Filed pursuant to Rule 425 under the Securities Act of 1933
and deemed filed pursuant to Rule 14a-12 of the Securities Exchange Act of 1934
Filing Person: Corporate Property Associates 16 – Global Incorporated
Subject Company: Corporate Property Associates 16 – Global Incorporated
Commission File Number: 001-32162
IF YOU ARE CONSIDERING SELLING YOUR SHARES OF CPA®:16 – GLOBAL TO MACKENZIE CAPITAL MANAGEMENT, LP, PLEASE READ THIS
You may have received an unsolicited mini-tender offer by affiliates of MacKenzie Capital Management, LP (“MCM”) to purchase up to 545,000 shares of common stock of Corporate Property Associates 16 – Global Incorporated (“CPA®:16 – Global”) at a price of $9.25 per share, less cash distributions paid by CPA®:16 – Global after December 31, 2013. Neither CPA®:16 – Global nor W. P. Carey Inc. (“W. P. Carey”) is associated with MCM or this unsolicited offer.
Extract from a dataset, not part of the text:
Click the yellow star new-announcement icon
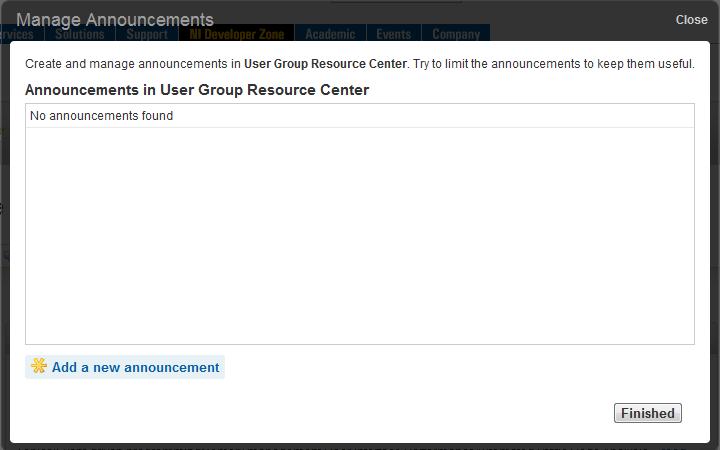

We do not recommend or endorse MCM’s offer. As you may be aware, on July 26, 2013, the Board of Directors of CPA®:16 – Global announced that CPA®:16 – Global had entered into a definitive merger agreement with W. P. Carey under which CPA®:16 – Global will merge with and into W. P. Carey (the “Merger”). As a CPA®:16 – Global stockholder, you will receive merger consideration of $11.25 per share in the form of WPC common stock, a 29% premium to CPA®:16 – Global’s estimated per share Net Asset Value (“NAV”) as of December 31, 2012 of $8.70, subject to a 12% pricing collar.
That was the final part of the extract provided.